Below he reflects on his field experience and how the LEAP programme has evolved to create a perfect blend of academic insight and front-line experience for the humanitarian professionals of today.

From the field to the classroom

I started working in the humanitarian field in 2009 and went on to have a number of different positions in international humanitarian NGOs, working in Africa, until 2016. I always worked in the field, as a project coordinator or manager; meaning I worked directly with communities in remote locations where we were providing relief. My role often saw me negotiate our work with local authorities, rebel groups, criminal bands, and everyone else active in the zone. I managed groups of international and national staff, worked in hospitals and refugees’ camps, responded to displacements and epidemics and saw both the launch of new humanitarian programmes and their final closure or handover to the authorities. This was an extremely rewarding period of my career and I still miss life in the field.

After several years in the field, for family reasons, I moved into teaching. I began working with graduate students to help prepare them for development and humanitarian field work. Working in the field ended up being a good groundwork for this, I often found myself discussing with my team members the reasons and challenges of our interventions, and this helped me prepare students to understand the humanitarian field. As field practitioner, I was also keenly aware of the joys and frustration in this line of work, which helped me to provide students with a full picture of life in the field.

This experience led me to Liverpool School of Tropical Medicine (LSTM), where I am now a Senior Lecturer on Humanitarian Studies and the LSTM’s Director of Studies for the LEAP programme.

Why is the LEAP programme vital for humanitarians?

As a humanitarian field practitioner, I believe LEAP gives students the opportunity to explore a wide variety of topics relevant to their profession. The programme covers political and social sciences, medical and healthcare sciences and has a strong research component that allows students to reflect critically on their work and position in the field. It tackles real situations and cases from the field, but through the academic depth of world-class universities, a unique element down to the co-production of the programme between academics and humanitarian professionals.

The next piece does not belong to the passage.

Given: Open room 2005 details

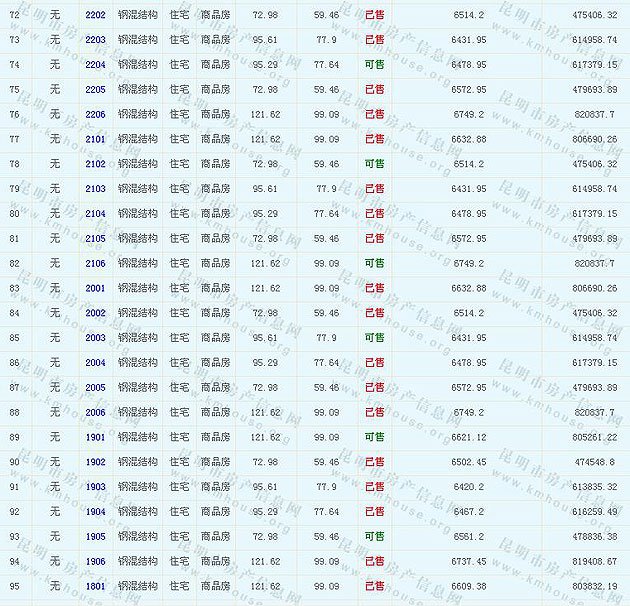Looking at the screenshot, I should (95, 387).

The LEAP programme is innovative because it offers students a modular approach to learning, that fits well with their work periods. Humanitarian practitioners need something flexible, something that can fit in with their work schedule and busy lives. LEAP is specially created for that. As a programme designed by humanitarians, for humanitarians, it is made to suit the capacity for field workers to pursue their studies during their assignments and spread their degree over several years. The various pathways, such as a Postgraduate Certificate, Postgraduate Diploma or full Masters Degree means it responds to the students’ capacity, time and long term project.

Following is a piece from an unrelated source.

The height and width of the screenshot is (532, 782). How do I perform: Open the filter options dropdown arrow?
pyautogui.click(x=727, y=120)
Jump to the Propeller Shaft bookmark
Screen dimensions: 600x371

What skills and qualities will you develop on the programme?

Both as a humanitarian and academic, I strongly believe that we should have well-informed, well-trained and above everything, critical thinking humanitarian field staff. As everyone who has worked in the field knows, it is a complex occupation, not a simple one. The choices humanitarians are faced with in the field, whether regarding treatment protocols, negotiating access or dealing with various stakeholders are rarely obvious and usually require a critical reflection process. I want to have reflective, creative, and critical humanitarian fieldworkers; people who are able to understand the complexity of their surroundings.

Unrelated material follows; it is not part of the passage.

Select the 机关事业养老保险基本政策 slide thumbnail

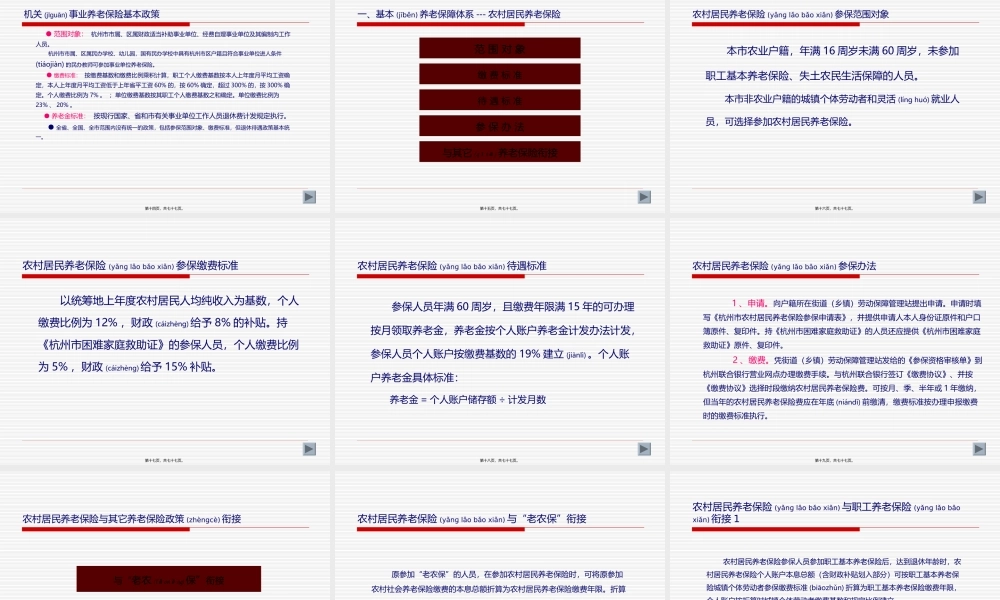[x=166, y=100]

The truth is that whatever your position is in the humanitarian field, either in your own country or internationally, providing health, shelter or protection, or part of a local NGO, an international one, the UN, local government or other bodies, you will be called to make choices that will impact people. As humanitarians, we have a responsibility to make the right choices. This of course means doing no harm, but also reflecting on our approaches, history, and circumstances where we work. An academic programme like LEAP allows students to develop the skills and capacities for critical reflection and link those skills with our daily humanitarian practice.

Our Impact

Although it is a new programme, feedback from students has been extremely positive and many have highlighted how the teaching helps them reflect better on their practice, make more informed choices and empowers them in their decision making. This is extremely valuable, and we can see already how students in the field are using evidence and critical perspective in their daily activities. As students write often about their work and experience, the impact is immediately noticeable.

From a personal perspective, I believe that by increasing the knowledge and skills of humanitarians, we are providing better support and assistance to those we serve. At the end, for me, striving to always be a better humanitarian is a part of my mission as a humanitarian. It is a part of our engagement and responsibility. I want to look beyond not doing harm, I want to be better and to do better.